Objective: To report on echocardiographic finding and genetic testing of three fetuses with cardiac rhabdomyoma.
Methods: Clinical data of the three fetuses was collected. High-throughput sequencing was carried out to analyze the whole exomes of the three fetuses. Suspected variants were confirmed by Sanger sequencing.

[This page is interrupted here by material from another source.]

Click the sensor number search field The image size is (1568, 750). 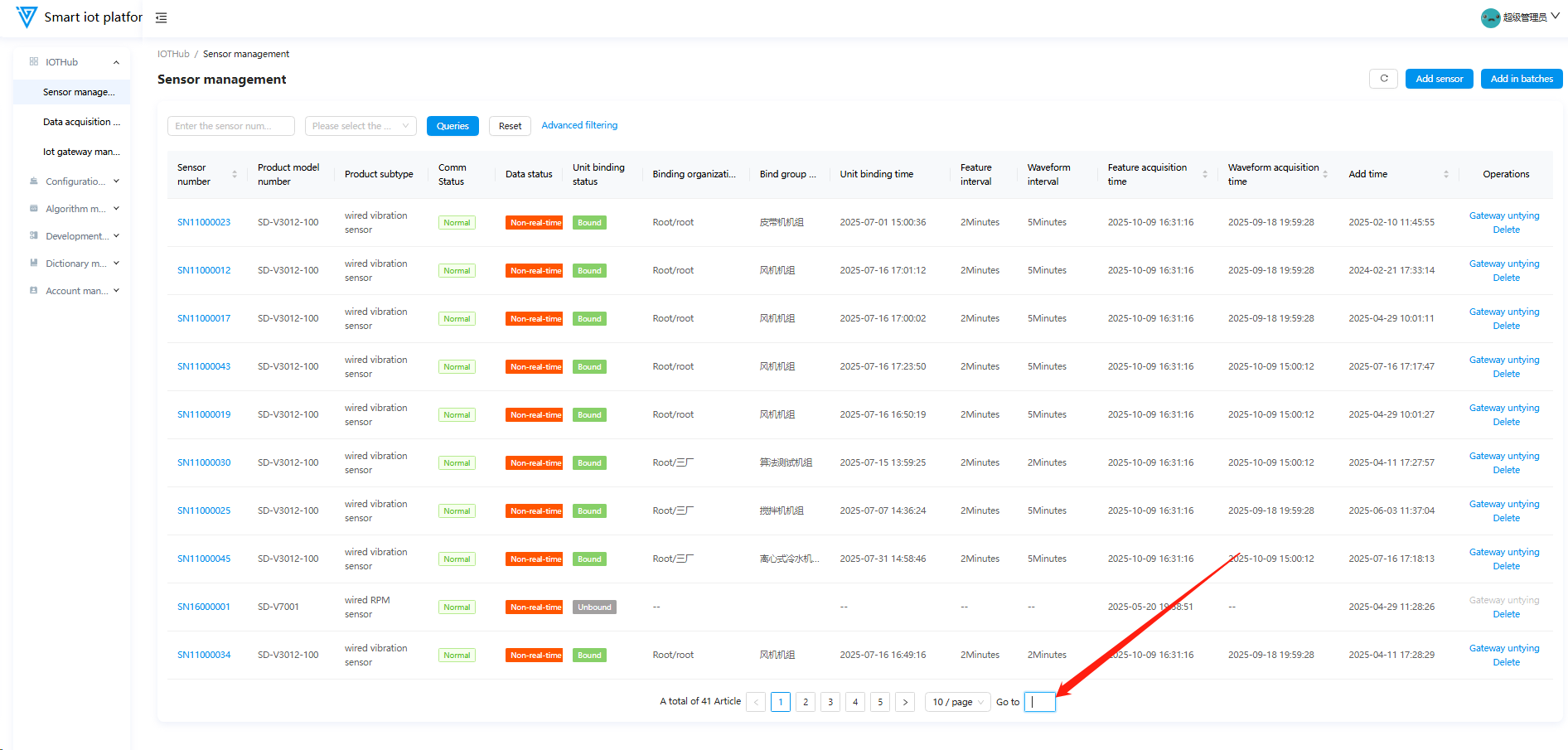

Results: Multiple hyperechoic masses were found in both ventricles of the three fetuses, suggesting the presence of fetal cardiac rhabdomyoma. Genetic testing revealed that fetus 1 carried a heterozygous c.740G>A (p.W247*) variant of the TSC1 gene, fetus 2 carried a previously known heterozygous c.3352C>T (p.Q1118*) variant of the TSC2 gene. Fetus 3 carried a previously known heterozygous c.1579C>T (p.Q527*) variant of the TSC1 gene. None of their parents carried the same variant. Literature review has identified 109 fetuses with relatively complete data. Cardiac rhabdomyomas in ventricles and ventricular septum was reported in 89, and multiple cardiac rhabdomyoma was reported in 79. Out of the 94 cases who underwent genetic testing, 74 have carried variants of the TSC1 or TSC2 genes.
Conclusion: Fetal cardiac rhabdomyoma may present as multiple hyperechoic intraventricular masses. Most of them are associated with other manifestation of tuberous sclerosis. Such cases may warrant prenatal genetic testing.